CRN: What are some of the hot products in HP’s catalog now?

BURKE: We’re doing a lot of stuff around storage, the new WAN accelerator and the OpenView product that works on Cisco’s VoIP technology. We’re excited about new service offerings. We’re doing more attach there than we’ve ever done before. And we’re really excited about what Microsoft, Intel and HP have put together on Integrity products to go after the Microsoft market.

CRN: Can you describe that solution?

BURKE: We have list of about 20 partners to go after Windows SQL Server. We’ve got Microsoft-dedicated resources and HP and Arrow people to work with partners. There are a number of [end users] that already have SQL Server that didn’t scale as well as they needed to. Now they can consolidate on Integrity servers much better in the midmarket. It used to be that you had to add more servers--you had to scale out, not up. Now with 64-bit Integrity, you can consolidate servers.

CRN: What’s been the most surprising thing you’ve heard from VARs since joining Arrow?

BURKE: Inside HP marketing, we would announce these strategies and think we were doing a good job communicating them. We’d immediately talk to VARs around a launch, things like, ‘Here’s a new blade.’ Two months into Arrow, I’ve noticed that we are answering a lot of questions later about things that launched a month or two ago. HP launches once and that’s it.
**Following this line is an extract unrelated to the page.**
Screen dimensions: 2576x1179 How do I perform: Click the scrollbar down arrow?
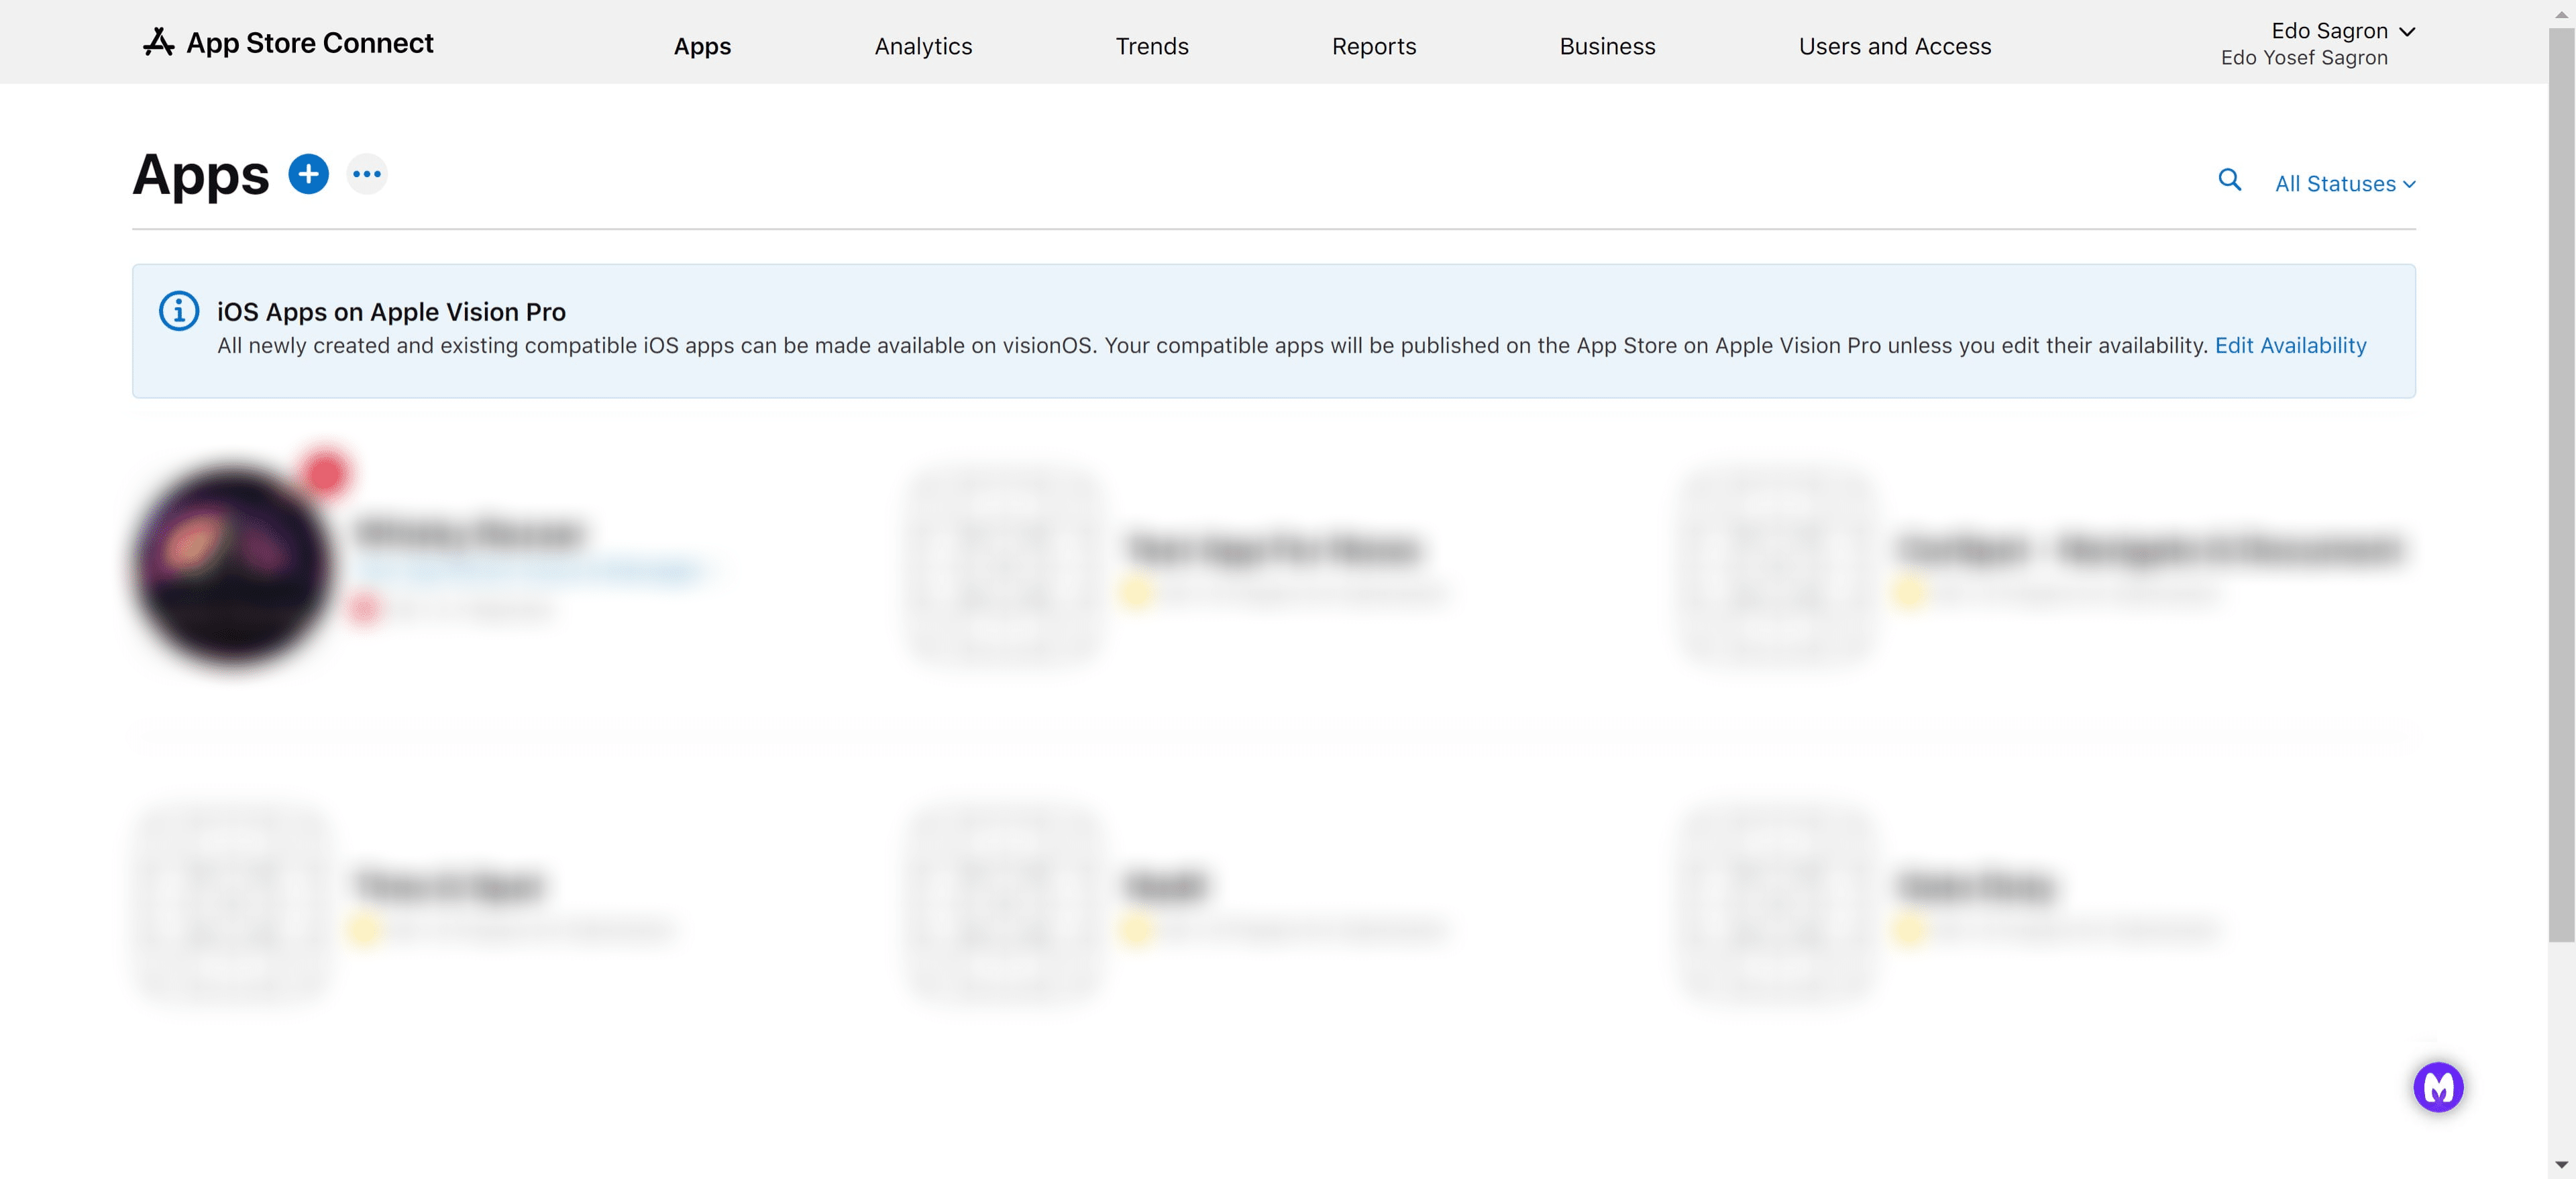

But that drumbeat messaging is one of most important things we do. We have to repeat it over and over. There is so much going at resellers that they may hear it and write it down, but unless it’s right in front of them they may not see it. They need to have us communicate it to them. If I went back to HP now, I’d tell them to turn launches into a six-month event. It’s boring to repeat a message, but it’s very necessary.

CRN: Any final thoughts?

BURKE: We’ve done a great job over the last year with the storage business. Now we are putting a focus on blades business and solutions areas. We’re supporting new ISVs. We’ve got an excellent team to create new demand and win more business in the marketplace.